Lets assume he sells for $645k and he owes $400k. That would be $245k in equity which he is going to carry $100k as a second. But half that $245k would be 122,500. So would his exwife be getting $122,500 cash where he would get $22,500 cash and the note for the $100k? Or is this $100k note going to be something his exwife knows nothing about???
What type of an appraisal has he had done on the property? How old is the appraisal? Was it based on the property being rented based on any of the income coming in or based on an “as is” condition without considering the income? If he’s going to have vacancies soon that is going to decrease the value where you wouldn’t want to be paying a price based on what YOU may be able to do with the property and any money you would have to use to fix the place up. You want to base your price on it’s current “as is” condition and deduct for any vacancies there are going to be.

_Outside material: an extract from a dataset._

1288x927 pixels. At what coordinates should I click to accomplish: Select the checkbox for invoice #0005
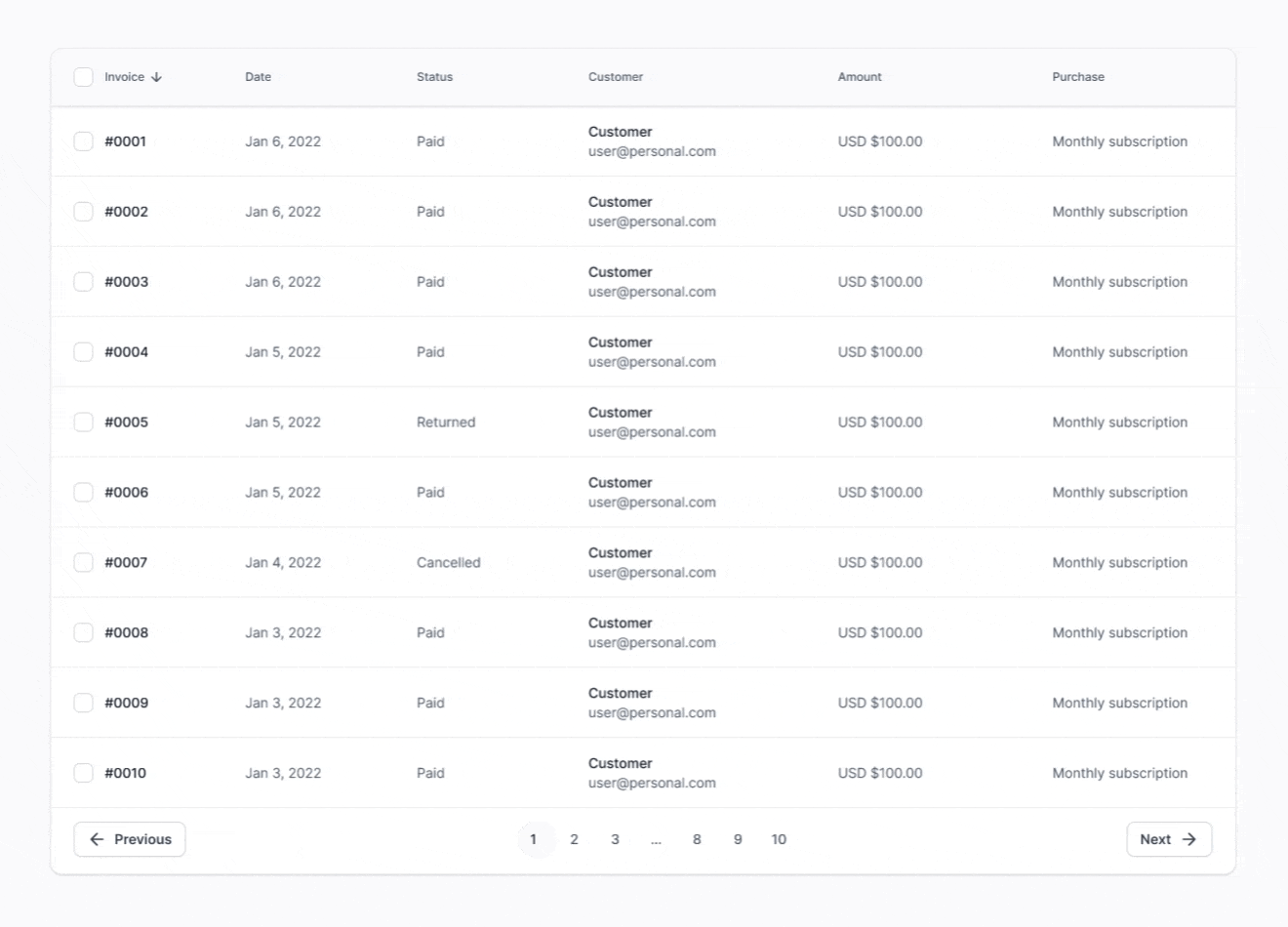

There are most likely many other issues you will need to deal with and know about pertaining to this type of property. Mostly stuff that is beyond my expertise since I never dealt with this type of property. There may even be some potential evironmental issues here concerning any oil and gas contamination from any of the boats being docked there over the years. So that is something you need to look into also. You may need to have the soil tested to insure there is no contamination involved that you will get stuck with having to deal with. Once you are in the chain of title and if this ever becomes a problem you are on the hook forever! This includes years after you sold the place. They can come back to you no matter how many years have passed since you owned the property.
You may post this on the commercial news group as suggested and see what kind of feed back you can get from there. Someone there may know a lot more about this type of property that can help you out more.